News

Panel approves co-locations despite outpouring of protest

Bruce Cotler
UFT Vice President for Elementary Schools Karen Alford speaks at the PEP hearing Bruce Cotler

UFT Vice President for Elementary Schools Karen Alford told the panel, "We want all children to be winners, but you have created a system with winners and losers."

Despite an outpouring of protest from district school parents, teachers and students, the city’s Panel for Educational Policy on June 27 voted to move forward with all 18 of the charter school co-locations before it.

The protestors chanted spiritedly “Integrate, don’t segregate” as the proceedings got under way at Prospect Heights HS.

The hearing, which many teachers and parents labeled a “sham,” came hot on the heels of a pro-charter school rally called earlier in the day outside the UFT’s Manhattan headquarters by Success Charter Network CEO Eva Moskowitz. The former councilmember and her supporters want the UFT and the NAACP to drop the lawsuit they filed jointly with others in May to prevent school closings and inequitable charter co-locations.

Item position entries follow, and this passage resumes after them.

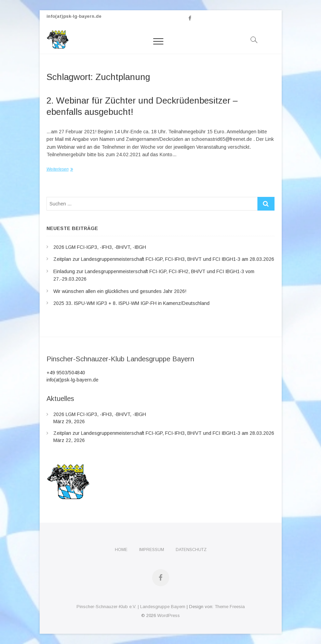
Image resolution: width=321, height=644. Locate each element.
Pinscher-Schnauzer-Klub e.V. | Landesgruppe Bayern (131, 606)
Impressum (151, 550)
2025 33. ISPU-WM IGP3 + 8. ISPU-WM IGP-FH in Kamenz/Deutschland (131, 303)
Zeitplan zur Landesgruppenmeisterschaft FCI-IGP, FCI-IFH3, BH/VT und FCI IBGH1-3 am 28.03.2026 (164, 259)
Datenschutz (191, 550)
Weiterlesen (57, 169)
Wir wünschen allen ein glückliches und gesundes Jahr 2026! (120, 291)
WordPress (169, 615)
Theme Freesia (230, 606)
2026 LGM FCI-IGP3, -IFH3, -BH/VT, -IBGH (99, 247)
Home (121, 550)
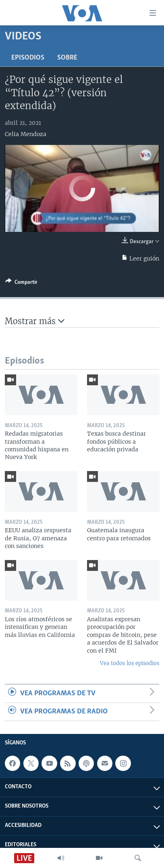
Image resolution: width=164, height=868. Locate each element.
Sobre (67, 58)
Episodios (28, 58)
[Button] (21, 283)
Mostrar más (35, 321)
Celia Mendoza (25, 134)
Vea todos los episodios (129, 663)
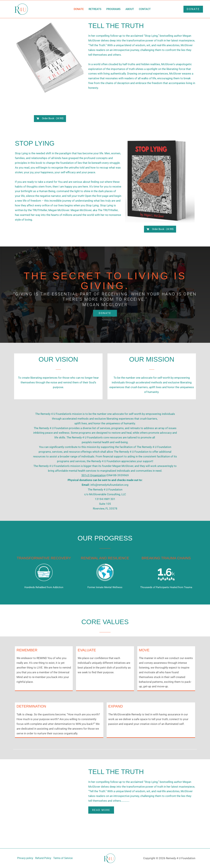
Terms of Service (64, 858)
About (130, 9)
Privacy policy (24, 858)
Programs (113, 9)
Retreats (95, 9)
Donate (79, 9)
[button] (50, 119)
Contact (145, 9)
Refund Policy (43, 858)
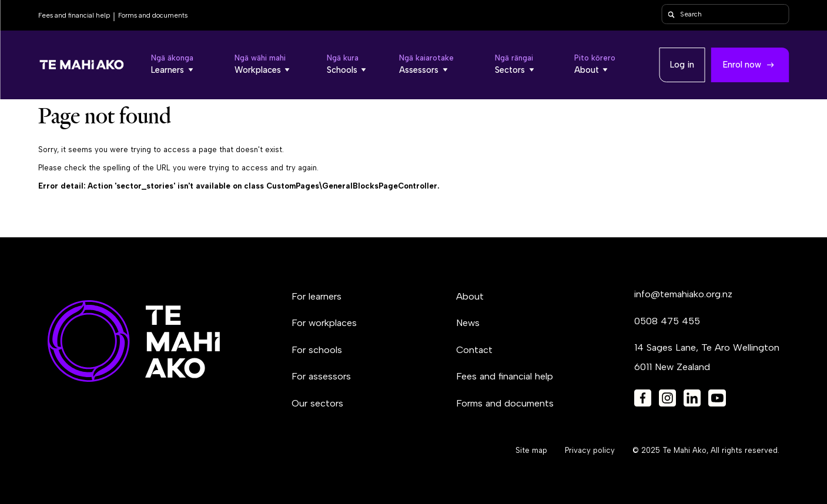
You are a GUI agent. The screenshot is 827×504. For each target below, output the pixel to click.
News (468, 322)
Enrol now (742, 65)
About (470, 296)
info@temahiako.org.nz (683, 294)
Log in (682, 65)
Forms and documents (153, 15)
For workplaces (324, 322)
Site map (531, 450)
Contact (474, 350)
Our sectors (317, 403)
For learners (316, 296)
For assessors (321, 376)
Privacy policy (590, 450)
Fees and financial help (74, 15)
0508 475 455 (667, 321)
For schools (317, 350)
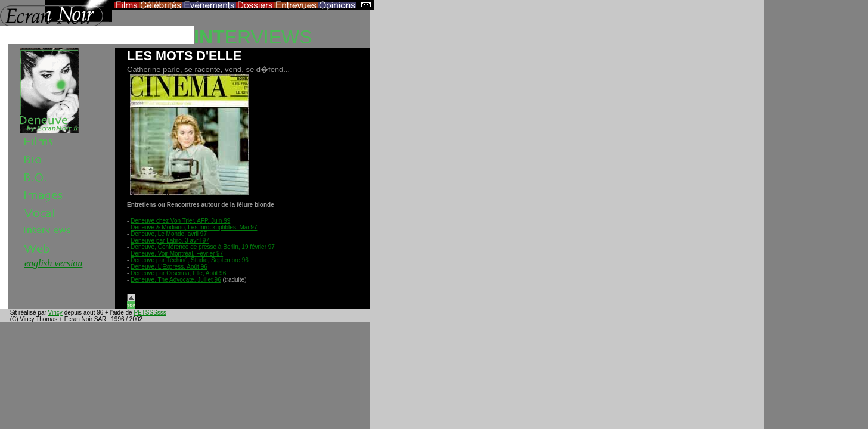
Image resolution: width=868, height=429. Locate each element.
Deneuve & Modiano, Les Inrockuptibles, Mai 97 (194, 227)
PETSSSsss (150, 312)
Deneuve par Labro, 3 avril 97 (170, 240)
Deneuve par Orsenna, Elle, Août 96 (178, 273)
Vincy (55, 312)
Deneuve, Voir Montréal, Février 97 (176, 253)
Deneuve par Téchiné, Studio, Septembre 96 (190, 260)
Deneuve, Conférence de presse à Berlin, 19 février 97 (203, 247)
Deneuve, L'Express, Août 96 (169, 266)
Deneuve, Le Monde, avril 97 (169, 234)
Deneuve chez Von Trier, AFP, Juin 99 (180, 220)
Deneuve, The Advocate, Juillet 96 (176, 279)
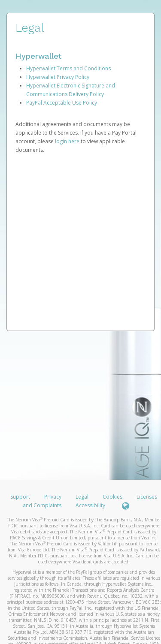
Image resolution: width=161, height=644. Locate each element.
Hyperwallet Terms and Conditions (68, 68)
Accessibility (90, 505)
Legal (82, 497)
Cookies (112, 497)
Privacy (53, 497)
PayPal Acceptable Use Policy (61, 102)
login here (67, 141)
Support (20, 497)
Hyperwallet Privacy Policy (58, 77)
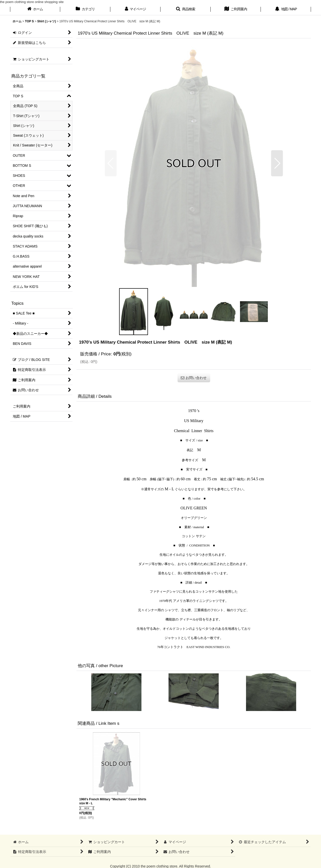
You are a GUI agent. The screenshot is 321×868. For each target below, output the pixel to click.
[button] (185, 9)
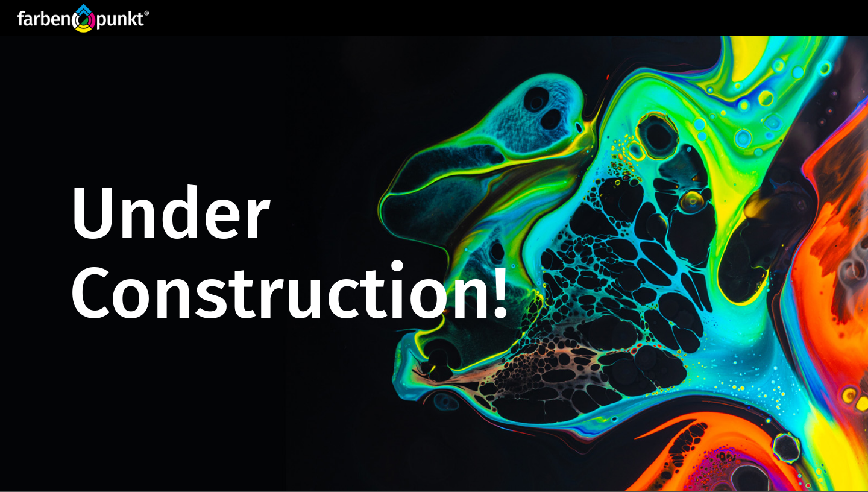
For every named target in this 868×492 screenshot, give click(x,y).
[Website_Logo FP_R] (83, 18)
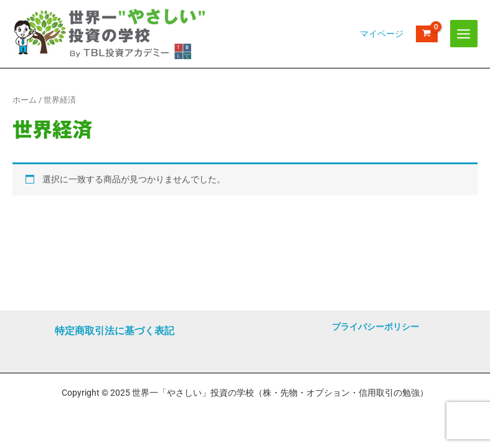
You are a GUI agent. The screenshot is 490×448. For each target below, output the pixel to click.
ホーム (24, 124)
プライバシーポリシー (375, 327)
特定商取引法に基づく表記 (115, 330)
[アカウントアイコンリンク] (382, 46)
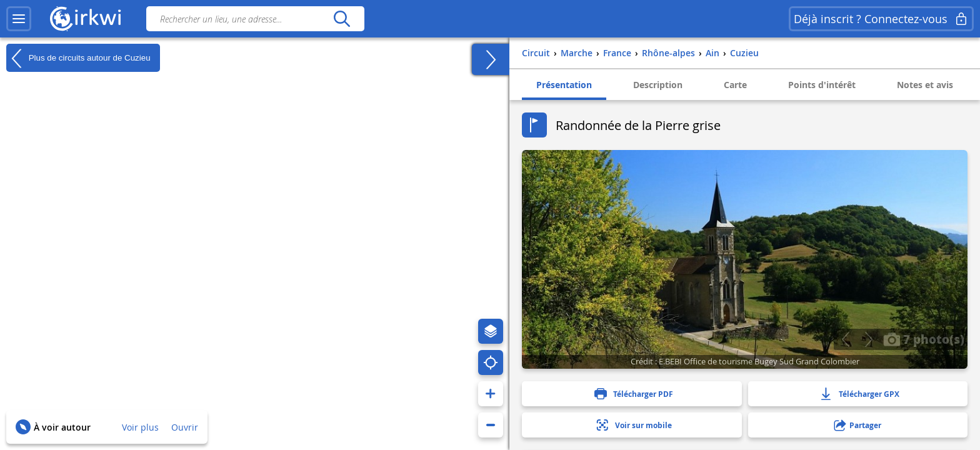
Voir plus (140, 427)
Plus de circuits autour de (78, 58)
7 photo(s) (924, 339)
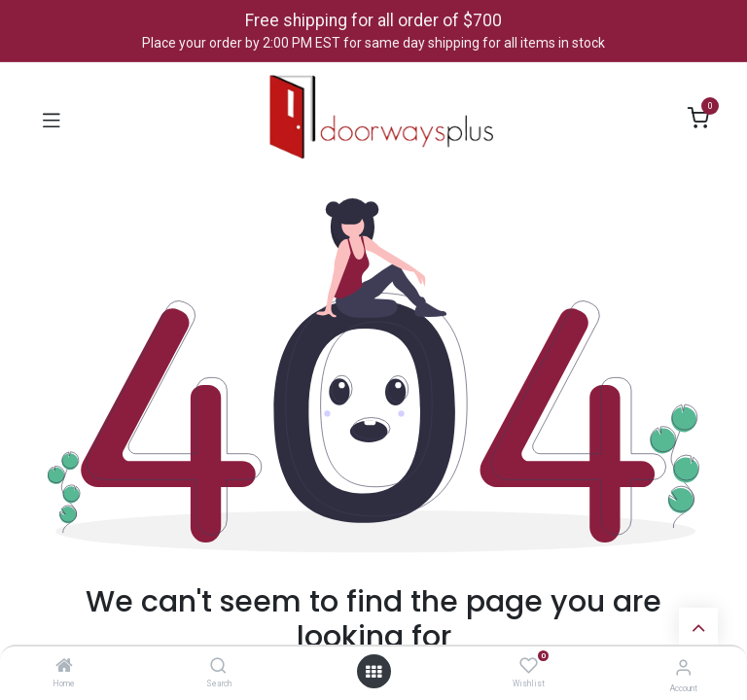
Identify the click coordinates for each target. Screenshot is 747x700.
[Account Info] (683, 667)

The 18 co-locations approved at the meeting had previously been voted on by the panel but were reintroduced at the June 27 meeting with amendments in an attempt to address building utilization issues raised in the lawsuit.

UFT Vice President for Elementary Schools Karen Alford called on the members of the panel to visit the district schools before they co-locate or expand charter schools inside their buildings to ascertain whether there is, in fact, sufficient space.

“We want all children to be winners,” Alford told the panelists. “But you have created a system with winners and losers.”

Also speaking before the panel, Khem Irby, a newly elected member of District 13’s Community Education Council, warned that a co-location at PS 368 will have devastating effects on that school’s autistic students.

“Why are all of our meetings about co-locations and not education?” Irby asked, expressing the thoughts of many in the audience.

Another parent, Noah Gotbaum, the outspoken president of Community Education Council for District 3, decried the cramped conditions in the schools in his Manhattan school district, which has the highest concentration of co-located schools in the city and country.

“If you want community input, you’ve got it,” Gotbaum said, before listing the many prominent individuals and groups in District 3 opposed to more co-locations there. Every elected official from the Upper West Side and Harlem, at all levels of government, is opposed to the proposed co-location of Success Academy 8 on the Brandeis campus, he said.

“Do your job. Protect our kids,” Gotbaum challenged the panel.

Mary Jackson, a 5th-grade teacher at PS/IS 308 in Canarsie, Brooklyn, said she has 31 students in her class crammed into a small classroom with only one closet for them to share. There is only one book for every two children, she said.

“Can you imagine what that does to the mindset of the children?” Jackson asked. “They try to cope, but it’s a struggle.”

The city wants to co-locate the Teaching Firms of America charter school inside the already overcrowded school next September.

Jackson said she wasn’t surprised that the panel voted to move forward with all of the co-locations before them.

“I do not feel that they are listening to us,” she said. “They’re just going through the motions. But I don’t want to give up the fight.”